Verstehe jetzt nicht ganz, wie diese Werte zustande kommen, da diese überhaupt nichts mit den Werten zu tun haben, die eigentlich gesendet werden!!

Wäre nett, wenn sie mir vielleicht nocheinmal helfen könnten!

LG


----------



## quippy (4. Mrz 2008)

Aus dem Grund hatte ich beide Varianten angegeben. Es ist nämlich entscheidend, in welcher Reihenfolge die Bytes interpretiert werden müssen.

Das hängt mit der Darstellung "Little Endian" und "Big Endian" (Hier ein Link dazu) zusammen.

Bitte, gib mir doch mal den Wert, der 'rauskommen sollte und den Wert, der dann tatsächlich 'rauskommt. Damit kann ich mal sehen, wie man das vielleicht zusammenfummeln muss.

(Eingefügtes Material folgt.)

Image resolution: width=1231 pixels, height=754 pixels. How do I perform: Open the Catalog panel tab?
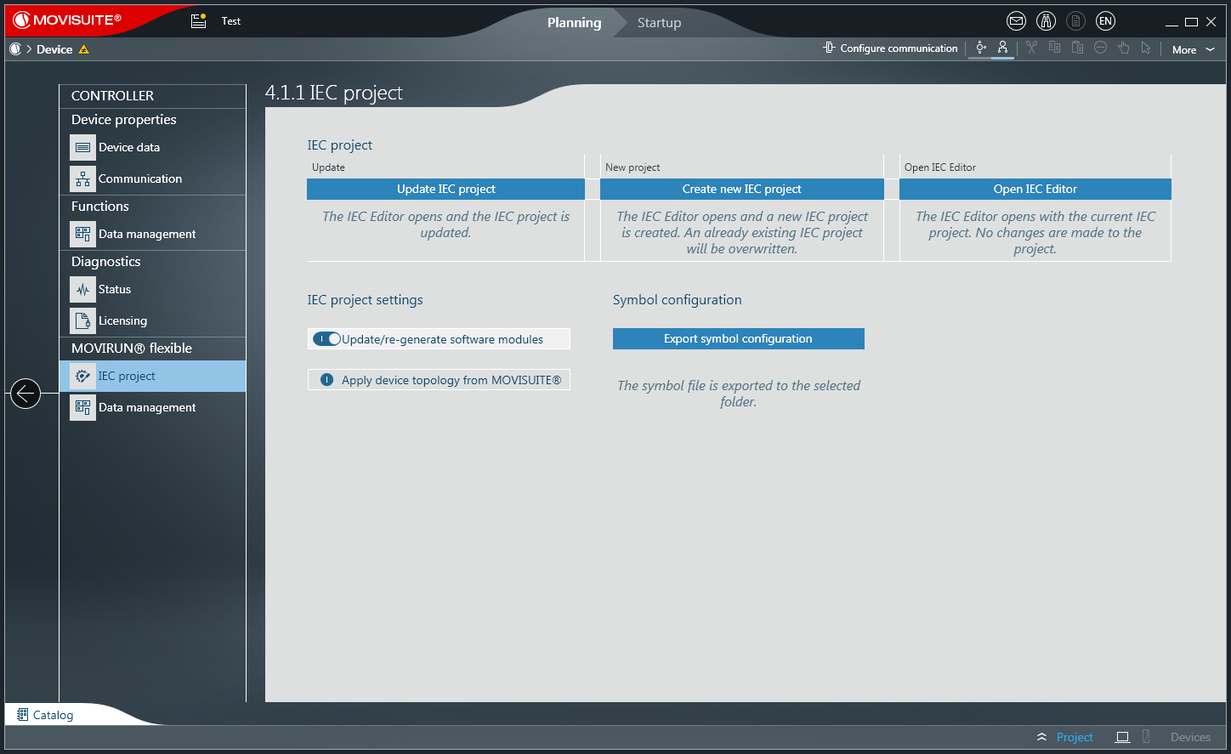(45, 715)
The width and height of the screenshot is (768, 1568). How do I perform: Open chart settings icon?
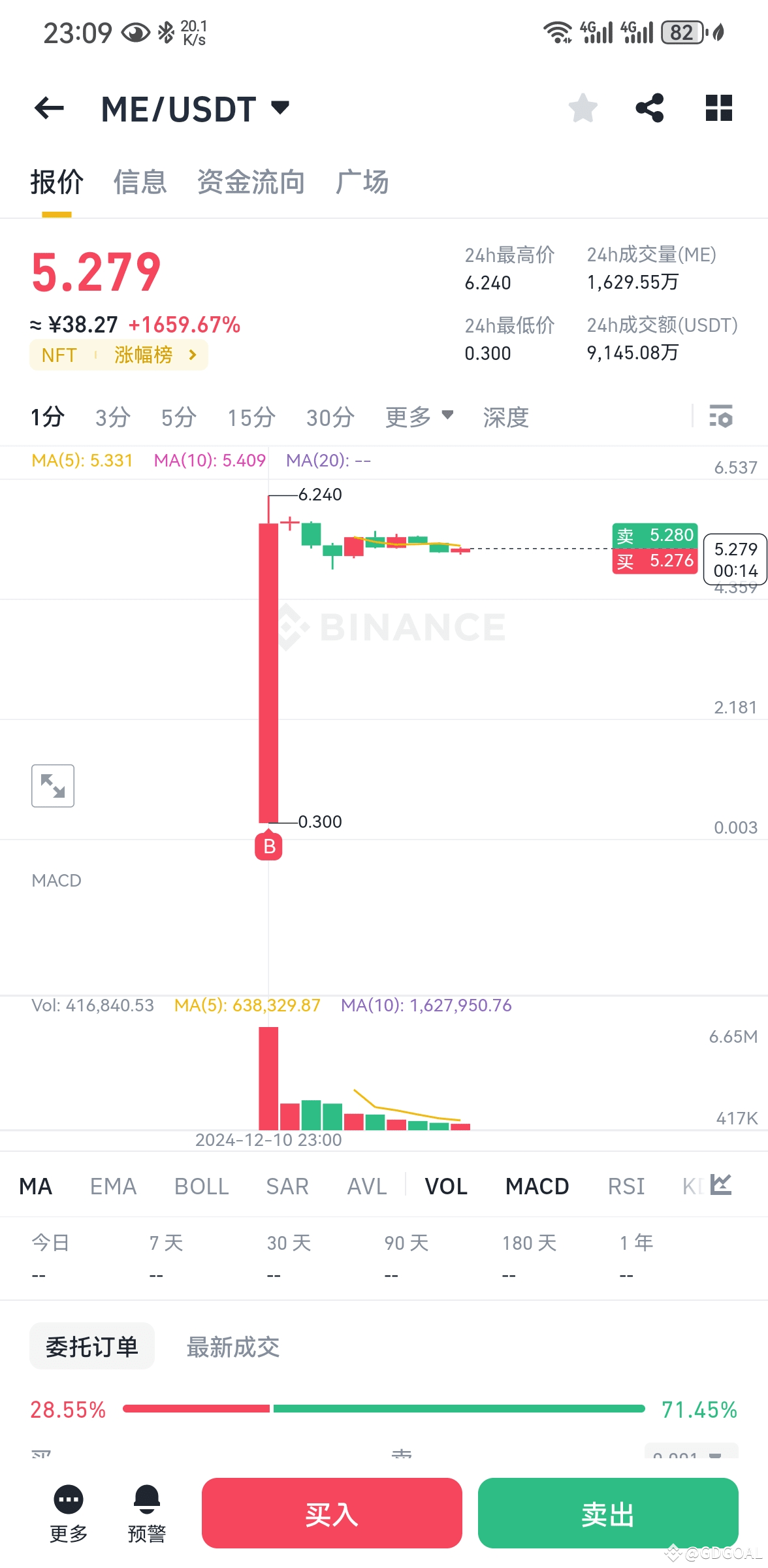[x=721, y=416]
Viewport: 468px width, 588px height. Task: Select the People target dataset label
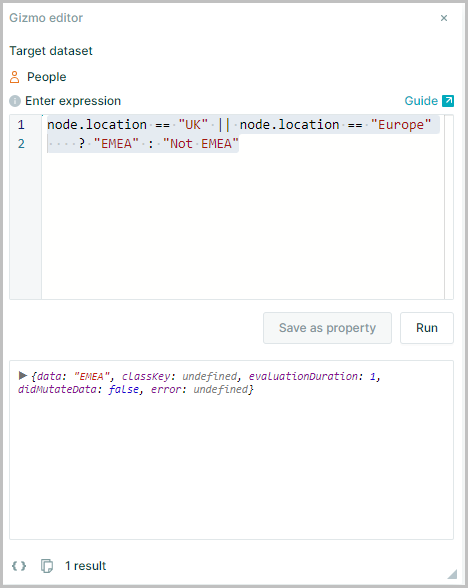point(46,77)
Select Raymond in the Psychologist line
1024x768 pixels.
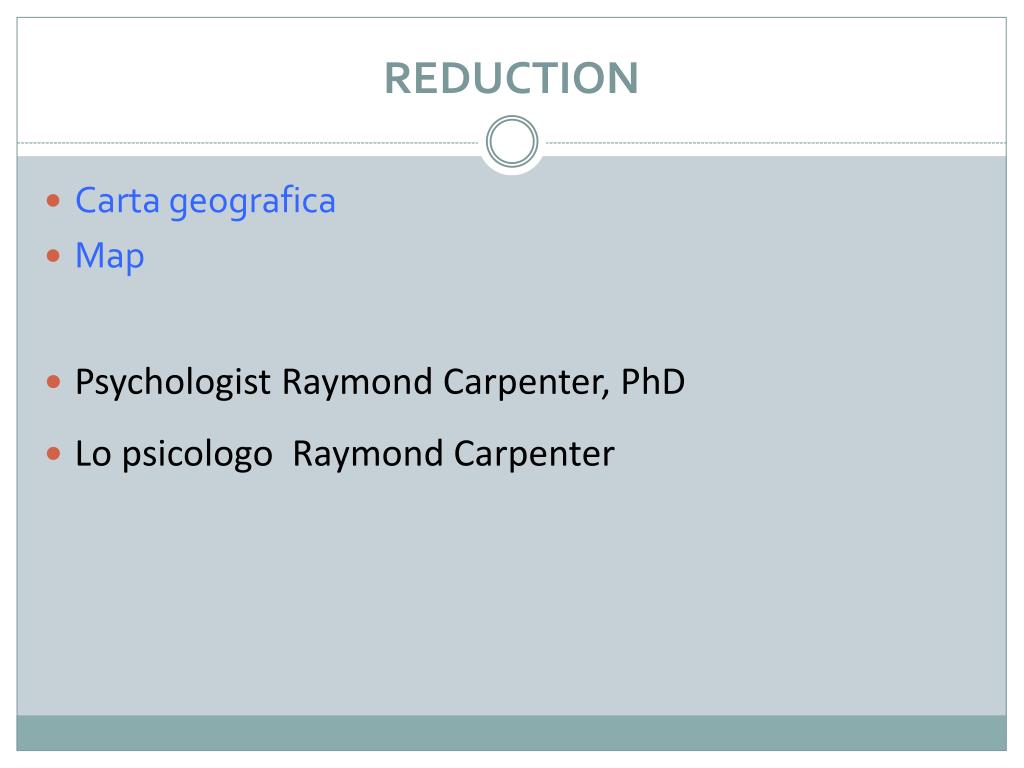point(357,383)
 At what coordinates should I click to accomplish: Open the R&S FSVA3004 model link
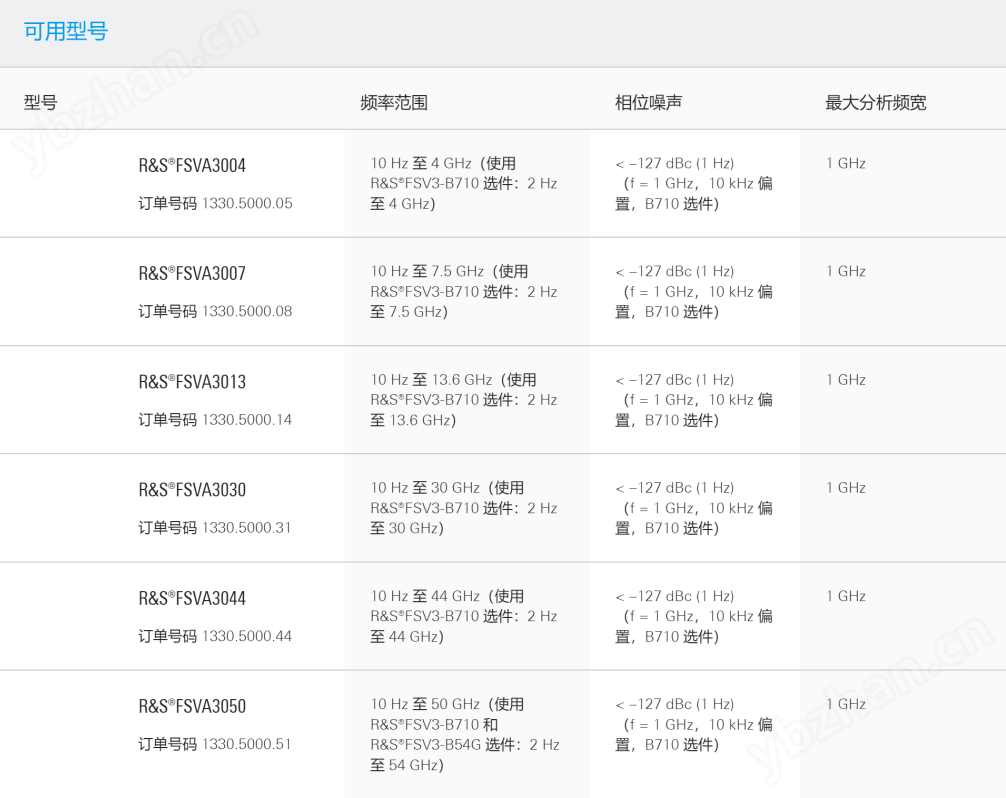[x=192, y=166]
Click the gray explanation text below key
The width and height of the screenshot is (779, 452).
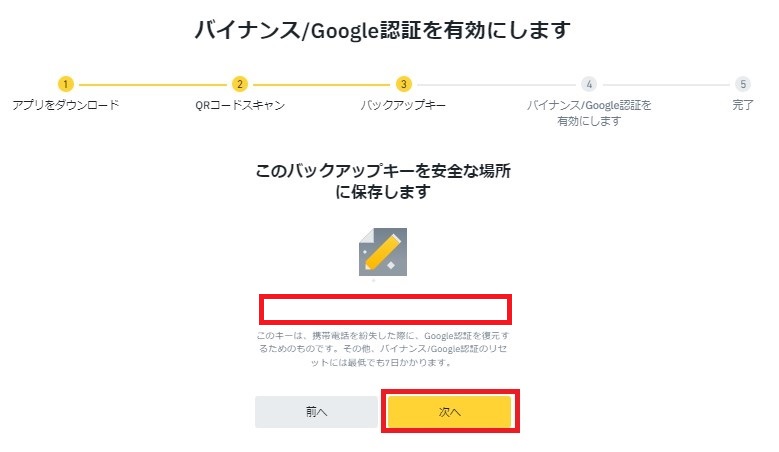[x=383, y=349]
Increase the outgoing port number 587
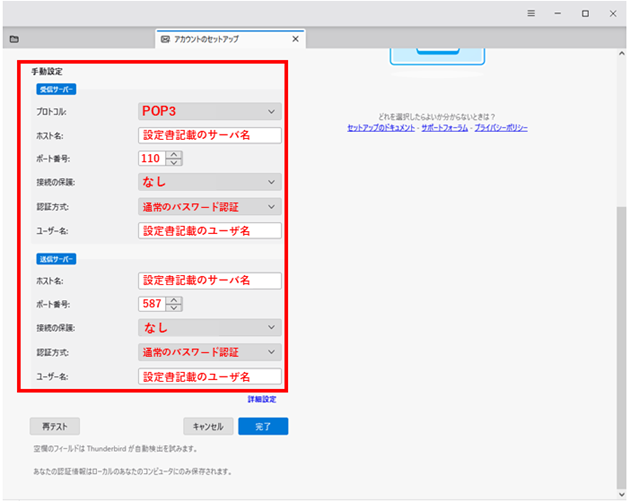Image resolution: width=630 pixels, height=501 pixels. click(175, 299)
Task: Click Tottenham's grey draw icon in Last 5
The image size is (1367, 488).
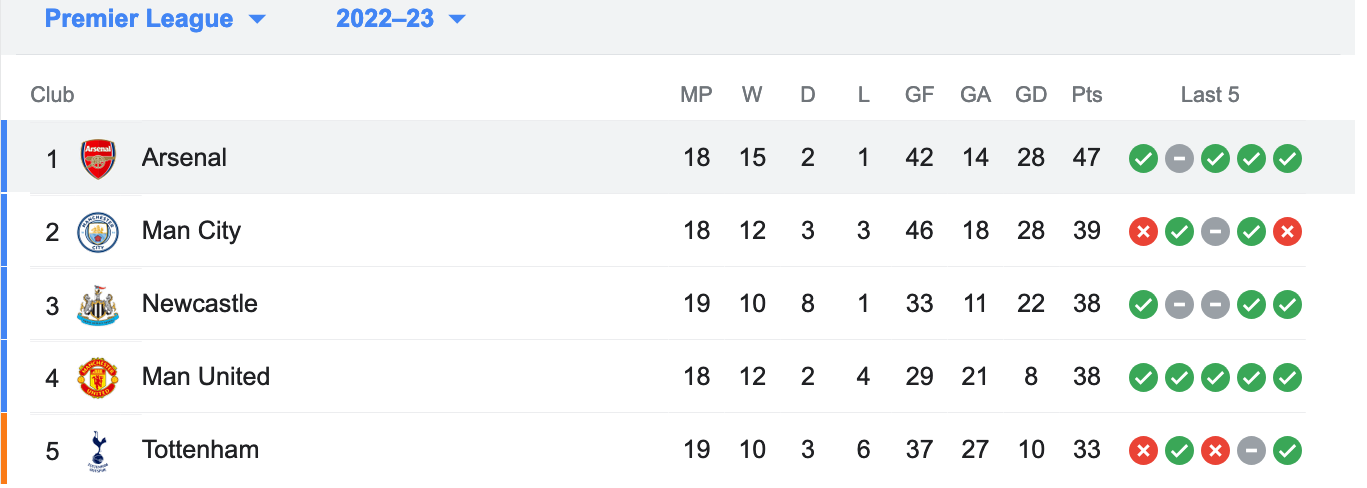Action: coord(1252,450)
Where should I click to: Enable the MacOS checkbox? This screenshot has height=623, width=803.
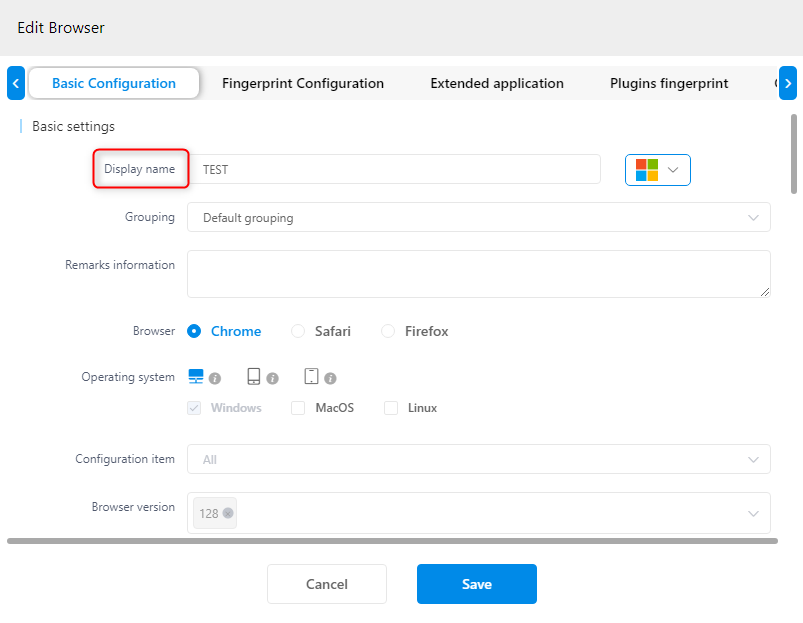[298, 408]
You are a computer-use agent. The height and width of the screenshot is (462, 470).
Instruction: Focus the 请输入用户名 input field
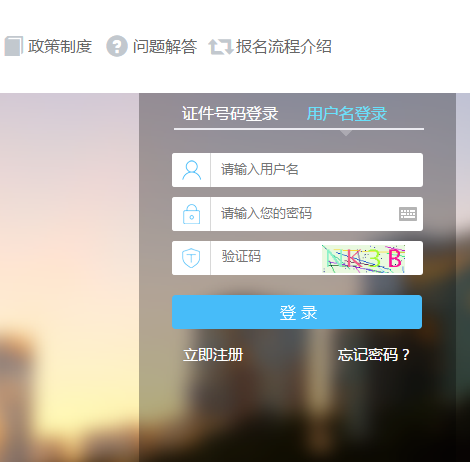[317, 170]
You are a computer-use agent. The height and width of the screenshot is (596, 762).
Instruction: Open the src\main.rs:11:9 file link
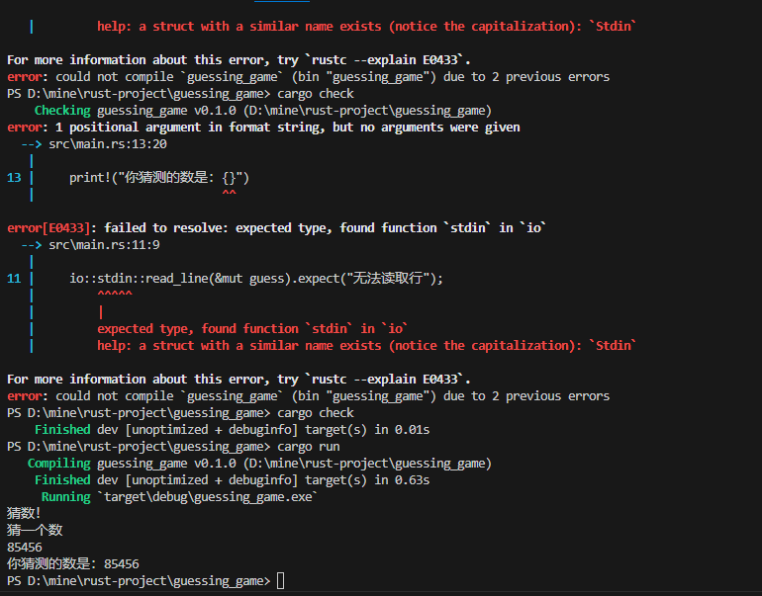coord(104,245)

Der Erste Wert aus Deinem Beispiel z.B. sagt, daß im Array die Werte {0x0D, 0x0A, 0x00, 0x00} geliefert wurden. Nun habe ich die Mal verschiedentlich kombiniert:


```
byte [] readBuffer = new byte[] {0x0D, 0x0A, 0x00, 0x00};
// BigEndian
long w1 = (((readBuffer[0]&0xFF)<<24) | ((readBuffer[1]&0xFF)<<16) | ((readBuffer[2]&0xFF)<<8) | (readBuffer[3]&0xFF))&0xFFFFFFFFL;
// LittleEndian
long w2 = (((readBuffer[3]&0xFF)<<24) | ((readBuffer[2]&0xFF)<<16) | ((readBuffer[1]&0xFF)<<8) | (readBuffer[0]&0xFF))&0xFFFFFFFFL;
//MiddleEndian I
long w3 = (((readBuffer[2]&0xFF)<<24) | ((readBuffer[3]&0xFF)<<16) | ((readBuffer[0]&0xFF)<<8) | (readBuffer[1]&0xFF))&0xFFFFFFFFL;
//MiddleEndian II
long w4 = (((readBuffer[1]&0xFF)<<24) | ((readBuffer[0]&0xFF)<<16) | ((readBuffer[3]&0xFF)<<8) | (readBuffer[2]&0xFF))&0xFFFFFFFFL;
System.out.println(w1 + "\t(0x"+ Long.toHexString(w1) + ")");
System.out.println(w2 + "\t(0x"+ Long.toHexString(w2) + ")");
System.out.println(w3 + "\t(0x"+ Long.toHexString(w3) + ")");
System.out.println(w4 + "\t(0x"+ Long.toHexString(w4) + ")");
System.out.println(0xDA);
System.out.println(0xAD);
```

Resultat:

```
218759168	(0xd0a0000)
2573	(0xa0d)
3338	(0xd0a)
168624128	(0xa0d0000)
218
173
```

Vielleicht der Richtige Wert schon dabei?


----------



## quippy (4. Mrz 2008)

:meld: 

*So, und nun vergessen wir mal den Mist, und schaun' mal bei Google vorbei*:

Hier steht doch was interessantes:


```
public void serialEvent(SerialPortEvent event) {
        switch(event.getEventType()) {
        case SerialPortEvent.BI:
        case SerialPortEvent.OE:
        case SerialPortEvent.FE:
        case SerialPortEvent.PE:
        case SerialPortEvent.CD:
        case SerialPortEvent.CTS:
        case SerialPortEvent.DSR:
        case SerialPortEvent.RI:
        case SerialPortEvent.OUTPUT_BUFFER_EMPTY:
            break;
        case SerialPortEvent.DATA_AVAILABLE:
            StringBuilder readBuffer = new StringBuilder();
            int c;
            try {
                 while ((c=inputStream.read()) != 10){
                   if(c!=13)  readBuffer.append((char) c);
                 }
                 String scannedInput = readBuffer.toString();
                 TimeStamp = new java.util.Date().toString();
                 System.out.println(TimeStamp + ": scanned input received:" + scannedInput);
                 inputStream.close(); //TODO: DAS HIER ERSCHEINT MIR SUSPEKT!!!
            } catch (IOException e) {}

            break;
        }
    }
```

Probier das mal als Alternative - da kommen offensichtlich tatsächlich doch Characters über die Leitung. Allerdings muss man das CR+LF halt ignorieren bzw. dann stoppen.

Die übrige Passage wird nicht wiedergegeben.